Can a mother move a child away from the father without his permission?

Parental Relocation

Change is inevitable. Change is constant. – Benjamin Disraeli

How far can you move if you have joint custody? How does a judge decide who gets custody? What happens when a parent wants to move somewhere far away after a divorce? We frequently hear these questions from our clients in Aspen, Edwards, Carbondale and Glenwood Springs.

Parental relocation cases are highly emotional and hotly contested. Relocation cases frequently go to trial. The stakes are high. Arguably there are “winners” and “losers” in child custody relocation cases. In Colorado, there is a difference between a relocation request by a parent going through a divorce compared to years afterwards. The below lays out the framework for how a court handles parental relocation requests after a divorce has been finalized and a decree has entered.

Colorado Law on Post-Decree Relocations

Colorado law instructs trial courts to determine the allocation of parental responsibilities, including parenting time, in accordance with the best interests of the child, giving “paramount consideration to the physical, mental, and emotional conditions and needs of the child.” The allocation of parenting time is a matter within the sound discretion of the trial court, taking into consideration the child’s best interests and the policy of maintaining the child’s relationship with both parents. In determining the best interests of the child, the court must consider all relevant statutory factors.

- [SOURCE EXCERPT]:
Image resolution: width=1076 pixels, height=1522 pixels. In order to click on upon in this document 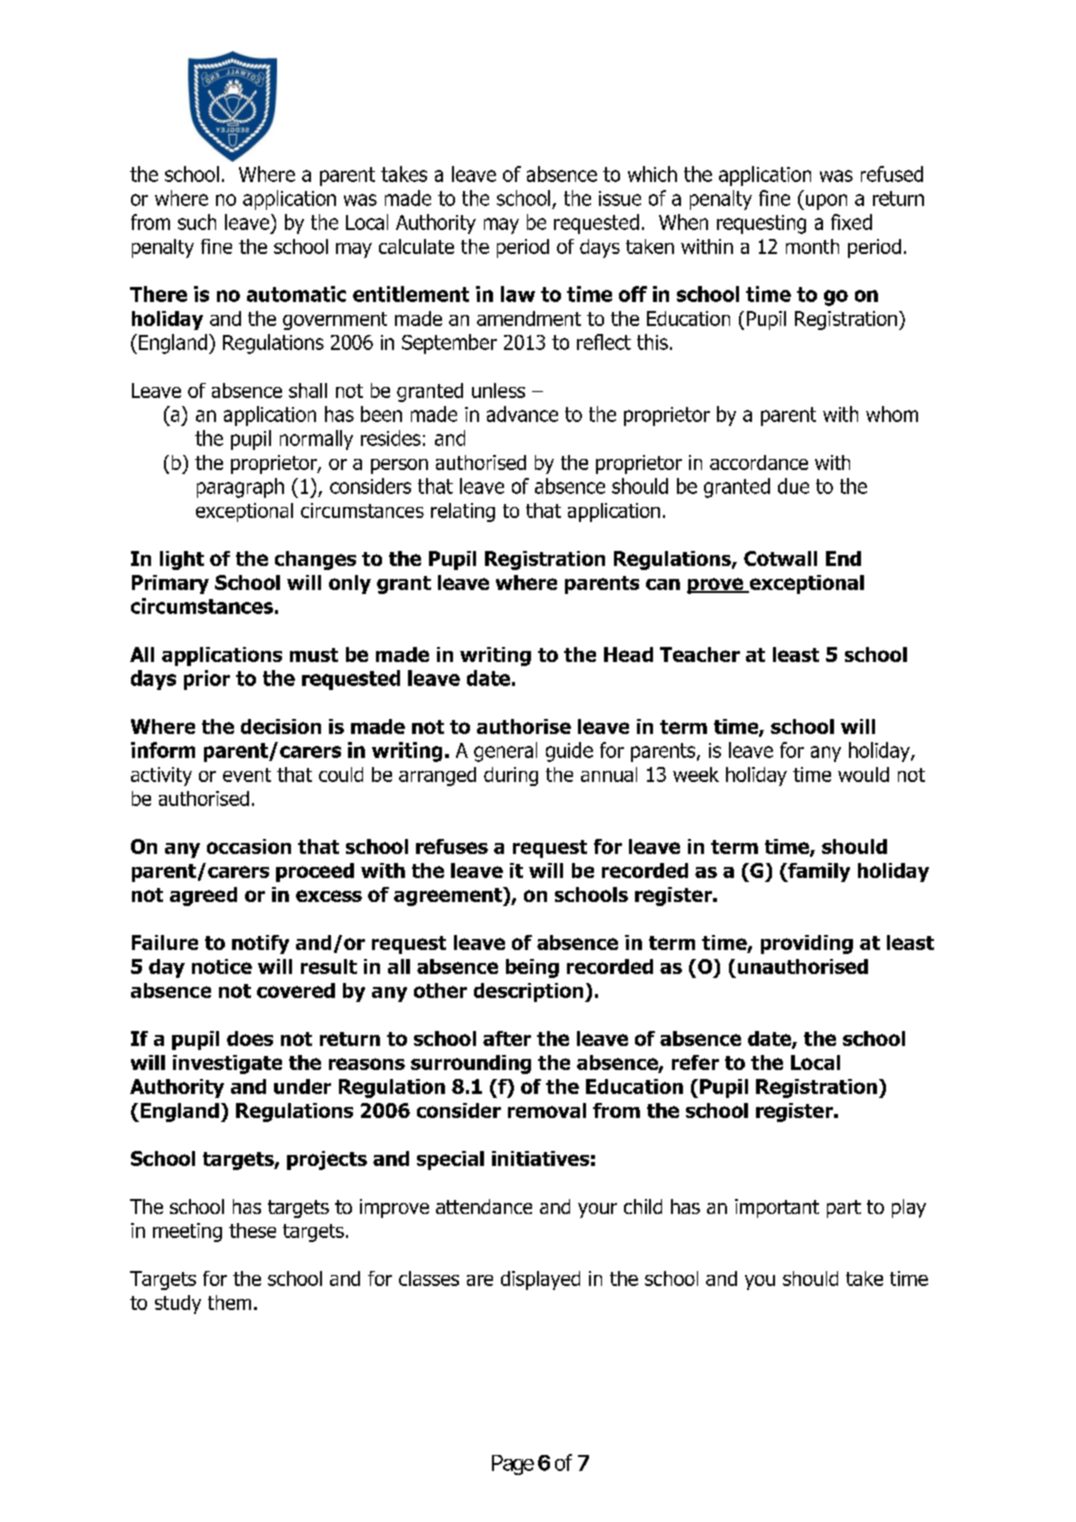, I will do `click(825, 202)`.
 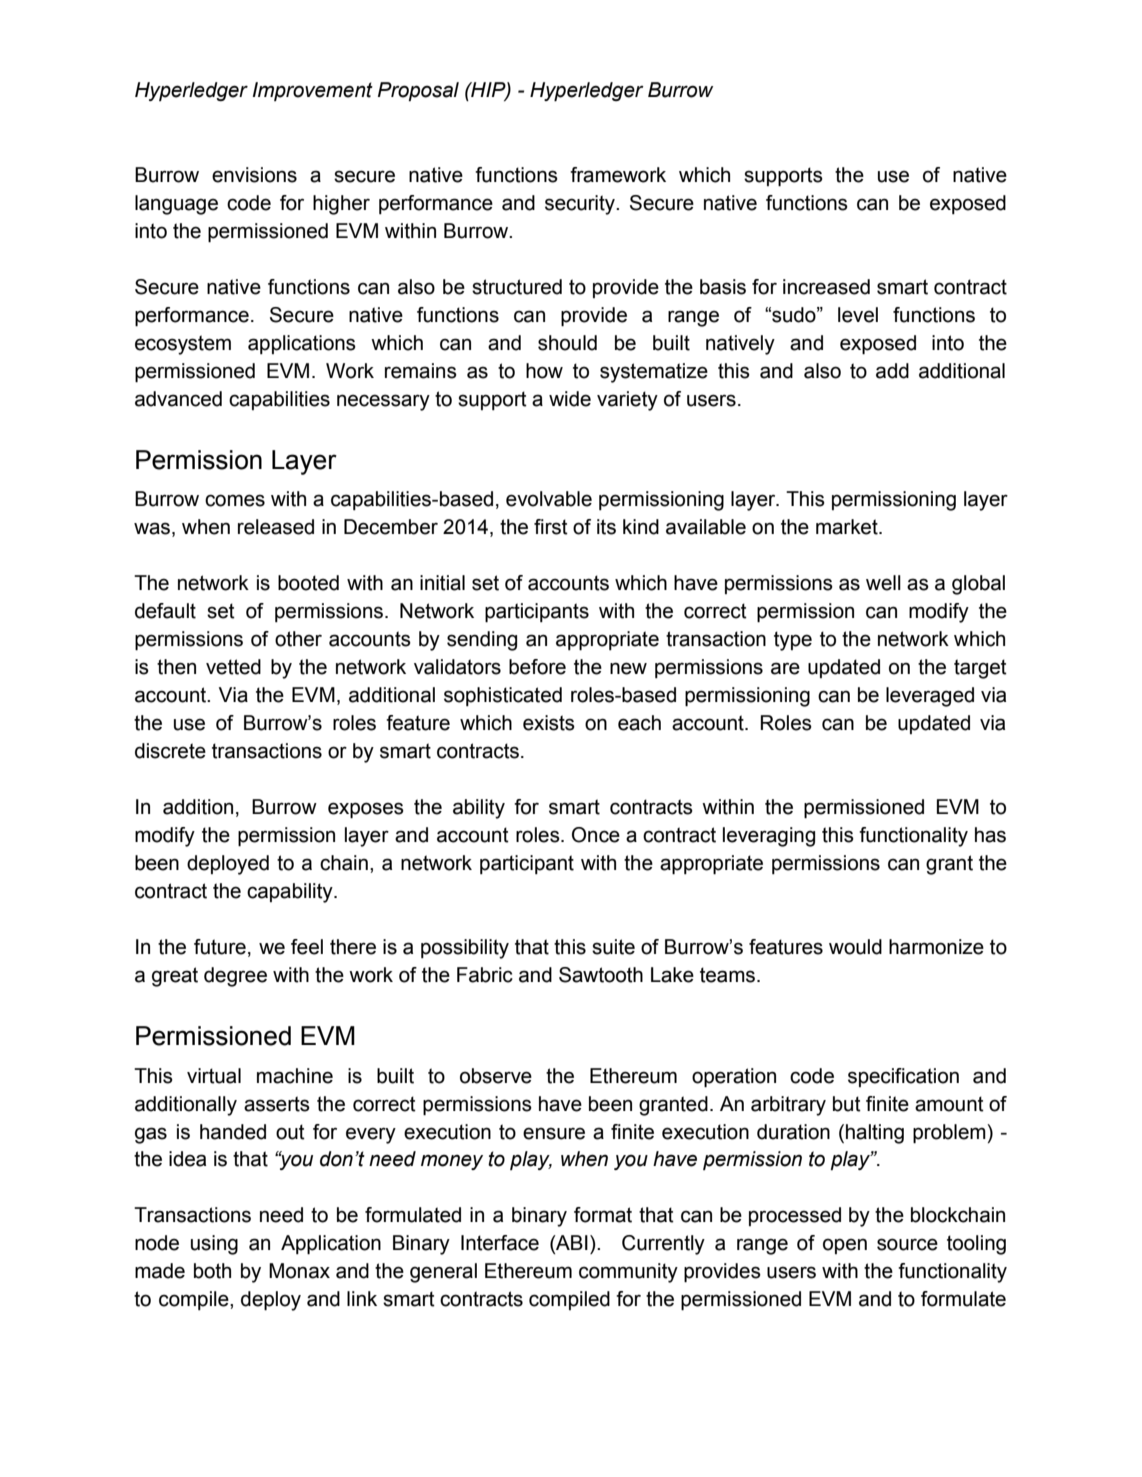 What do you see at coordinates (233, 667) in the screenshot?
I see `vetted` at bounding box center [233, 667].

- [REQUEST]: List every town named in the parental relocation text above as a place where the firm's clients are located.

- [RESPONSE TO THIS EXERCISE]: Aspen, Edwards, Carbondale, Glenwood Springs